Last night, I wandered the shore of the ice-cold lake. I sat on a log at twilight, looking across the emerald water and the glacier rising above it, until the scenery turned into a whitish-blue ghost of itself, changing to a shade Henry would have found challenging if not impossible to recapture on canvas.

My hiking boots pinch at the ankles. By the time these two months are up, the leather will be broken in. When I told Jonathan where I was going, he insisted I borrow his bear bell and his walking sticks. He brought me to
MEC
to buy pants with legs that unzip at the knee to make shorts. Henry would have got a kick out of these. He gave me a container filled with granola and beef jerky. He drove me to the airport and kissed me before I went through Departures. Whether we'll stay together, I don't know.

The bell chimes as I step down from the bus and put on my backpack. The tourist hut is a miniature of what I recall. Inside, I buy a few postcards. One for Clair, one for Con, one for Jonathan and Theo, one for Raven and Wren.

“Won't she get pestered with a name like that?” I asked Raven when she was born. But now I see the name suits her, with her shiny black hair and her small, powerful fists. At fourteen months, Wren is conspicuous with a loud, complex song.

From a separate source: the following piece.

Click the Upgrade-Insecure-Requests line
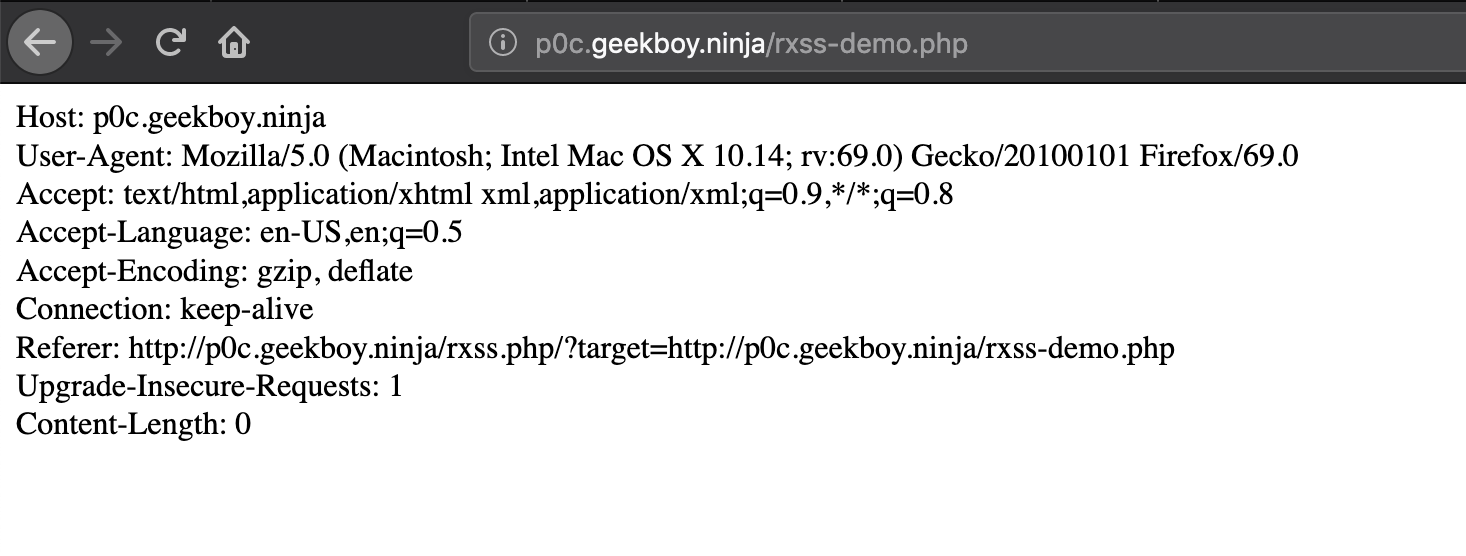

Wren and Raven adore Mira so much they've adopted her while I travel. I miss that tiny mutt. We got used to one another this past year, during which time we took walks with Jonathan and his shepherd Darwin.

I pick a card with a hoary marmot basking in the sun. I'll send it to their new address at Body Poets, which had its grand opening last month and where Raven says I have a job in the front spa if I want one. Yet I already miss the viewing room. My few regulars there, and the quiet light after mornings in storage. I even miss Alejandro's antics.

For Clair, I choose the card with the yearling deer. On Viv's birthday this past May, I picked her up and we went to Magnolia Park, just the two of us. The trees were in bloom, these cups aimed skyward and falling like eggshells into the grass around us, as if we were in some kind of Shangri-La. I don't spend as much time with Clair as I'd like. But I see Magnolia Day becoming a tradition between us.

I can't hear my father anymore, telling me I've given up too soon, too easily. In the dead of winter, his voice dissolved and I began to feel my sister's presence beside me. Sometimes I can almost smell her sweet, sisterly essence from childhood.

Over time, my idea of happiness has changed.